Von einem Schulausflug, zu dem über dreihundert Schüler aufbrachen, kehrten nur 75 lebend zurück. Ziel der Schüler und weiterer Passagiere war die Ferieninsel Jeju, die sie mit der Fähre „Sewol“ erreichen sollten. Dazu ist es nie gekommen, denn die Sewol sank kurz vor ihrem Ziel. Was eine großartige Erinnerung werden sollte, endete in einer Katastrophe, die bis heute ganz Südkorea in Trauer versetzt.
Im Dezember 2018 befand ich mich in Südkoreas Hauptstadt Seoul auf dem zentralen Gwanghwamun-Platz. Er sollte nur einer der vielen Sehenswürdigkeiten sein, die ich an diesem Tag besuchte, doch mit einem Mal stand ich vor einer Gedenkstätte für die Opfer der Sewol-Katastrophe. Während ich die Fotos von über 300 Menschen betrachtete – 250 davon Schüler – erzählten mir meine beiden koreanischen Freunde Haneul und Juhye die Geschichte des tragischen Untergangs der Fähre „Sewol“ (세월호).
· · · ·
§ **DEINE AUFGABE**:
Gib den Text über den Untergang der Sewol vollständig und Wort für Wort wieder. Die Einträge haben nichts mit dem Text über den Untergang der Sewol zu tun.

§ **EINTRÄGE ZUM PRÜFEN**:
· · · ·
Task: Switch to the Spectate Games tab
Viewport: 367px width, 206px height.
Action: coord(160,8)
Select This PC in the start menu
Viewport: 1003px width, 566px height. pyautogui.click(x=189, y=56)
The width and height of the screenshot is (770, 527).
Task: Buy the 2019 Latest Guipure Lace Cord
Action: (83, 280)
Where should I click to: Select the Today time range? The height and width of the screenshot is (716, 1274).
· · · ·
§ **DIE ANTWORT**:
Von einem Schulausflug, zu dem über dreihundert Schüler aufbrachen, kehrten nur 75 lebend zurück. Ziel der Schüler und weiterer Passagiere war die Ferieninsel Jeju, die sie mit der Fähre „Sewol“ erreichen sollten. Dazu ist es nie gekommen, denn die Sewol sank kurz vor ihrem Ziel. Was eine großartige Erinnerung werden sollte, endete in einer Katastrophe, die bis heute ganz Südkorea in Trauer versetzt.
Im Dezember 2018 befand ich mich in Südkoreas Hauptstadt Seoul auf dem zentralen Gwanghwamun-Platz. Er sollte nur einer der vielen Sehenswürdigkeiten sein, die ich an diesem Tag besuchte, doch mit einem Mal stand ich vor einer Gedenkstätte für die Opfer der Sewol-Katastrophe. Während ich die Fotos von über 300 Menschen betrachtete – 250 davon Schüler – erzählten mir meine beiden koreanischen Freunde Haneul und Juhye die Geschichte des tragischen Untergangs der Fähre „Sewol“ (세월호).